The talk will be followed by an informal reception during which finger food and drinks will be provided.

Professor d'Alché-Buc  will also be available for meetings. If you are interested in scheduling a meeting, please email ellis-office@uni-stuttgart.de

Title: Leveraging Optimal Transport for Graph-Valued Regression

Abstract: Driven by applications in molecular identification, we address a regression problem where the target variable is a graph. The structured, discrete nature of graphs—along with their permutation invariance and variable size—poses significant challenges for loss function design. We briefly emphasize two working directions, namely surrogate regression in Hilbert Spaces and end-to-end approaches. To implement the latter, we leverage Optimal Transport theory, introducing three loss functions based on Gromov-Wasserstein distances: the asymmetric Fused Gromov-Wasserstein (FGW) loss, the Partially-Masked FGW (PMFGW) loss, and its Sinkhorn-approximated variant. Each is crafted to overcome specific limitations of the previous one. We develop end-to-end solutions by minimizing these losses using both nonparametric (kernel-based) and parametric (transformer-based) models. Finally, we present numerical results and outline directions for future work.
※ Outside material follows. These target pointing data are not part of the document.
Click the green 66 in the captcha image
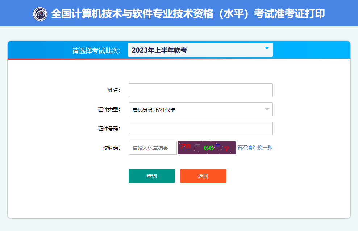The image size is (358, 231). pyautogui.click(x=209, y=148)
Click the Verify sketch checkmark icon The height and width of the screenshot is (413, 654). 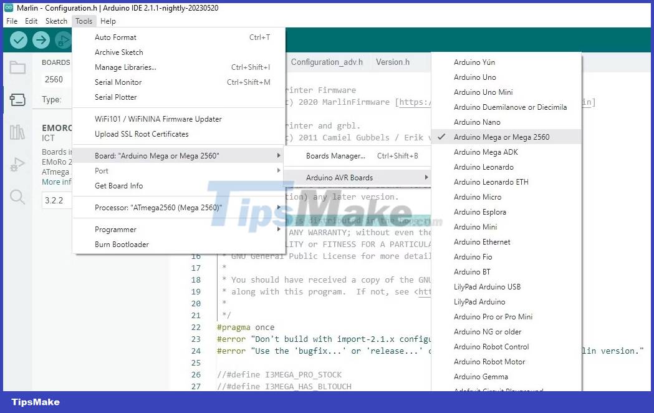click(19, 40)
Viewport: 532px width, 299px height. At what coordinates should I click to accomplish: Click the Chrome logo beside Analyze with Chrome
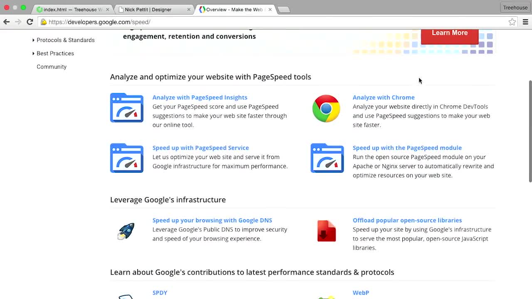coord(326,108)
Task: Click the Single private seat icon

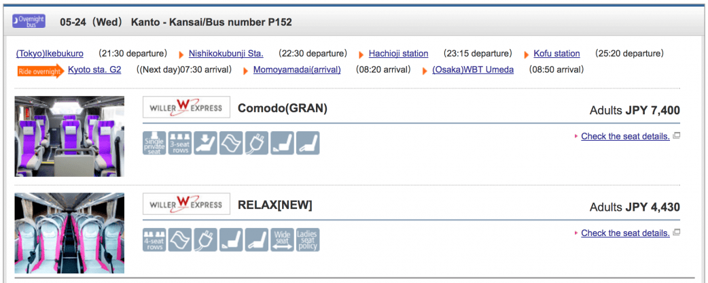Action: pyautogui.click(x=154, y=143)
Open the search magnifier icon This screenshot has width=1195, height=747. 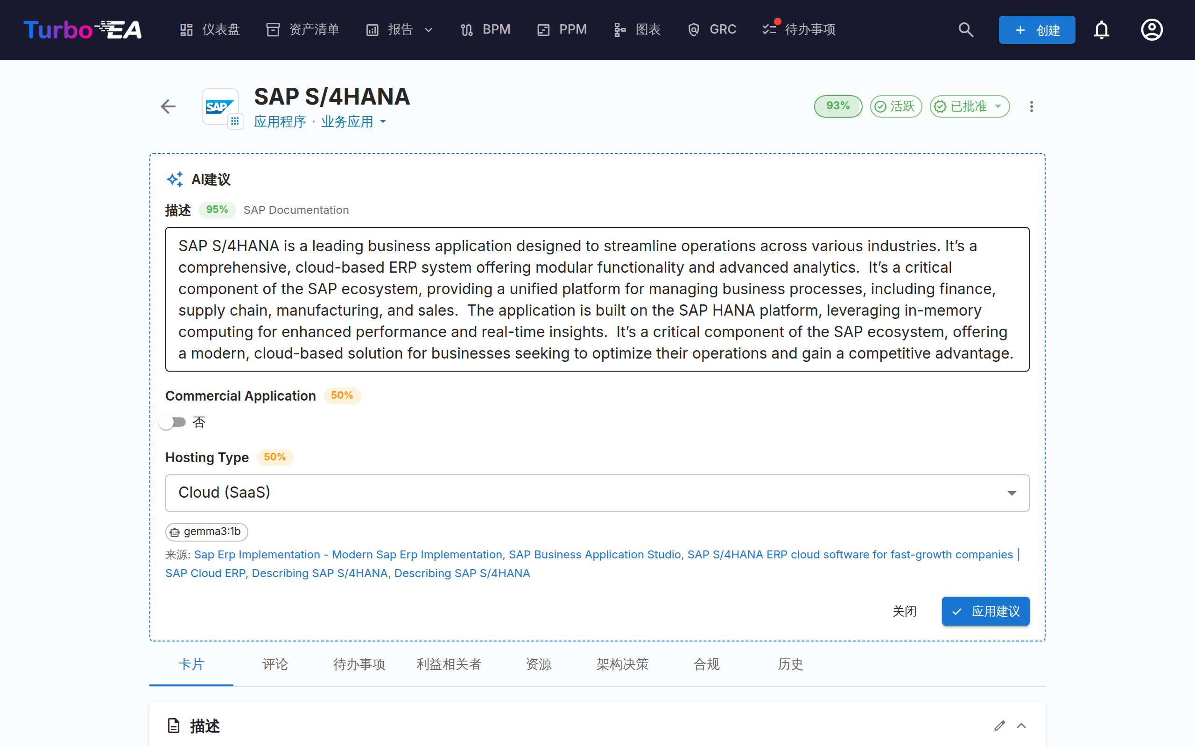point(966,30)
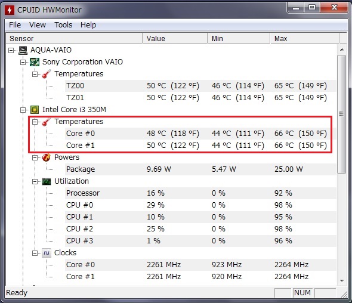Click the Intel Core i3 350M chip icon
352x303 pixels.
point(35,110)
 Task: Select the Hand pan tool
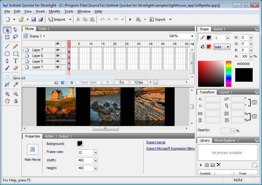(x=7, y=101)
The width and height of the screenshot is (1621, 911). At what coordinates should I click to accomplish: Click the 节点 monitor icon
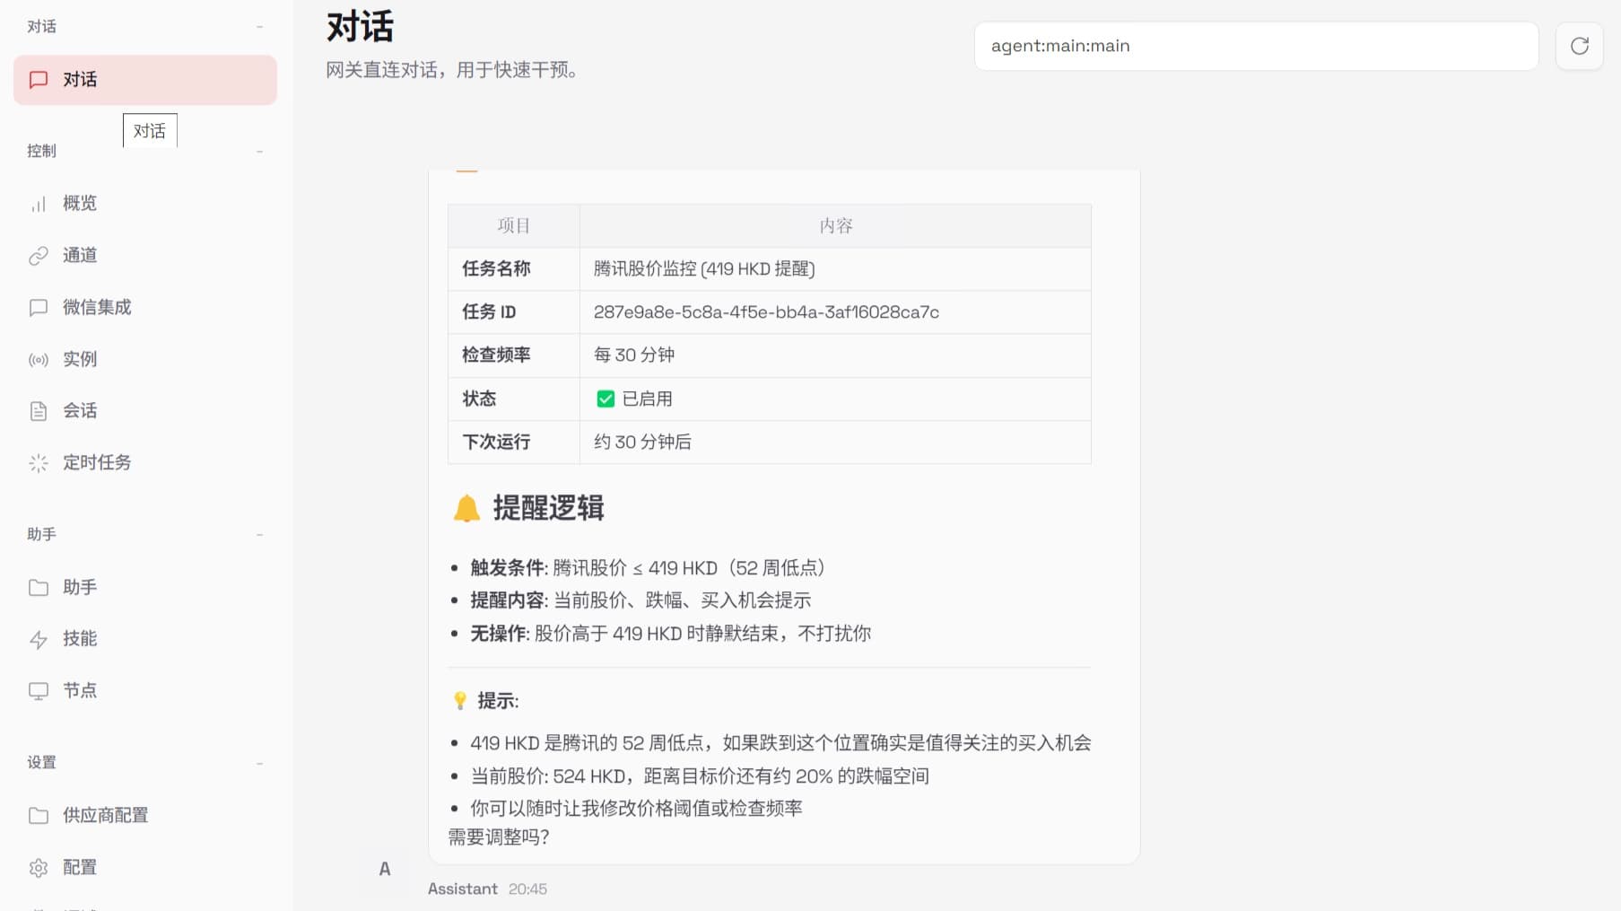[39, 691]
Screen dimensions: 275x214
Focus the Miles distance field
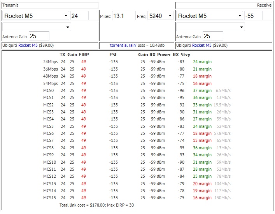pos(124,16)
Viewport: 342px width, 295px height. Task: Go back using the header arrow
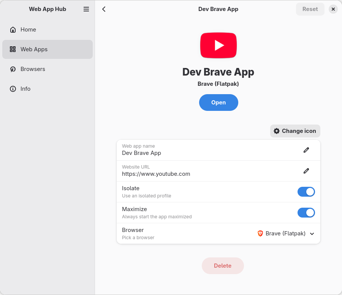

Bio: Florence d'Alché-Buc is professor at Télécom Paris (Institute Polytechnique de Paris), in the Data, Signal and Image Department. She used to be the head of the Labex (Excellence Laboratories) in Science and Technology of Information of University Paris-Saclay between 2017 and 2019 and was program co-chair of NeurIPS in 2019. Ellis Fellow, she currently coordinates the Ellis PhD & Postdoc program and participates to the Ellis board. Her researches span diverse areas of Machine Learning, including structured and functional regression, kernel methods, optimal transport with a strong interest in interpretable and robust shallow and deep learning.